Another Note: While some libraries do offer interval-based date formatting (like “March 2024” or “Q2 2024”), these are typically just display conveniences rather than fundamental abstractions. Mostly, the dates still resolve to precise moments under the hood, and you can’t do meaningful interval math with them. What we’re showing here is treating intervals as first-class values in your data model and logic.

The Rebellion: Time as Intervals

In Decipad, a date isn’t a pinpoint — it’s an interval with a built-in granularity.

date(2023) = January 1st to December 31st.
date(2023-03) = March 1st to March 31st.
date(2023-03-15) = midnight to 23:59:59 that day.

Your code instantly understands that a year contains a month, a month contains a day, and an hour contains 60 minutes.

Year = date(2023)
Month = date(2023-03)
Day = date(2023-03-15)

Year contains Month   // true
Month contains Day    // true
Day contains Month    // false

This isn’t just “nicer syntax” — it’s a different way to abstract time.

The Other Half: Time Intervals

If dates are intervals, then the difference between two dates is also an interval. We treat that as a first-class value too.

Start = date(2020-02-23)
End = date(2020-04-05)

Duration = End - Start  // 42 days
Duration as hours       // 1008 hours
Duration as minutes     // 60,480 minutes

This is super useful:

Project management: ProjectEnd - Today gives you remaining days, instantly.
Finance: Q2 - Q1 returns 3 months without you hardcoding days-per-month.
Events: A week-long conference? That’s literally a 7 days object — not a magic number in milliseconds.

Why This Changes Everything

Once you start thinking about time as nested intervals, so many things become intuitive:

No more picking random timestamps for “March 2024.”
Date math that returns human-friendly units instead of weird floats.
Containment checks that match real-world logic (“does this quarter include Feb 15th?”).
Duration objects that are as natural to work with as integers.

The old way is a leaky abstraction.

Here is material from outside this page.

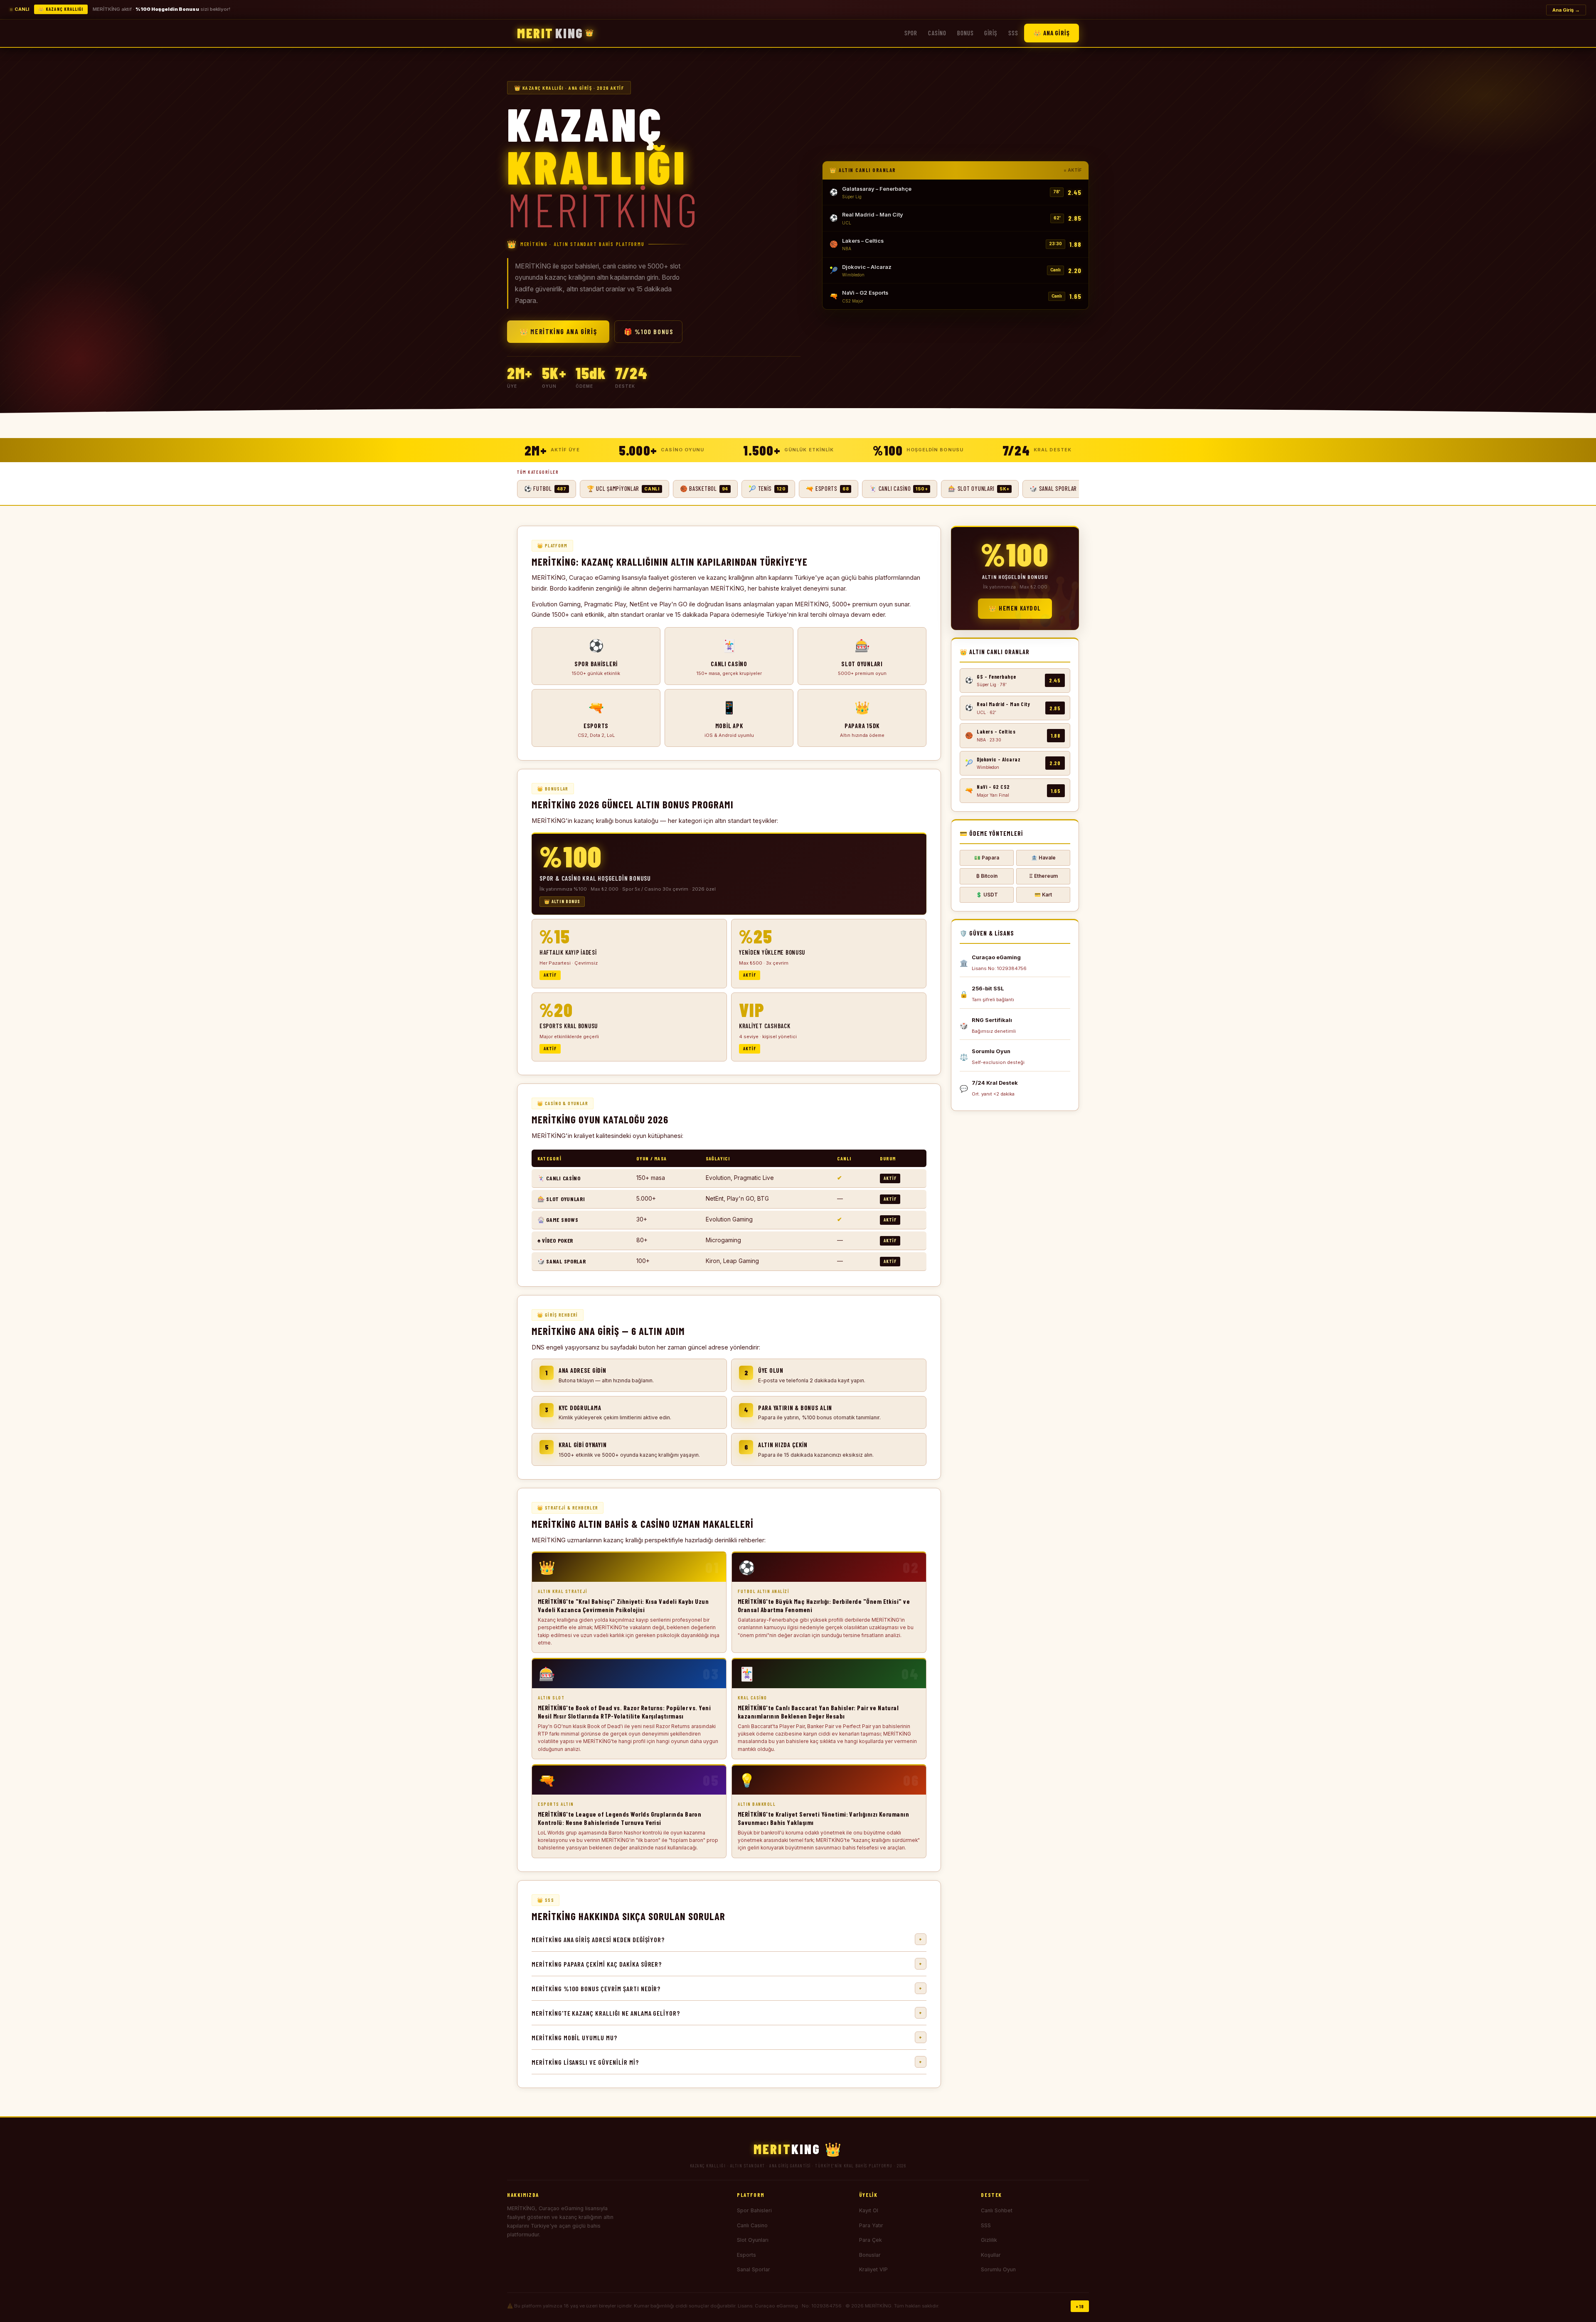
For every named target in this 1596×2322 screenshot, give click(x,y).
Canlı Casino (752, 2225)
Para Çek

The new way just matches how your brain already works.

Example: Brutally Simple Project Tracking

Kickoff = date(2024 - 09 - 01);
Deadline = date(2024 - 12 - 15);
Today = date(2024 - 10 - 20);

Kickoff <= Today <= Deadline; // true
Deadline - Today; // 56 days left

No conversions. No timezone headaches. No milliseconds. Just time the way you talk about it.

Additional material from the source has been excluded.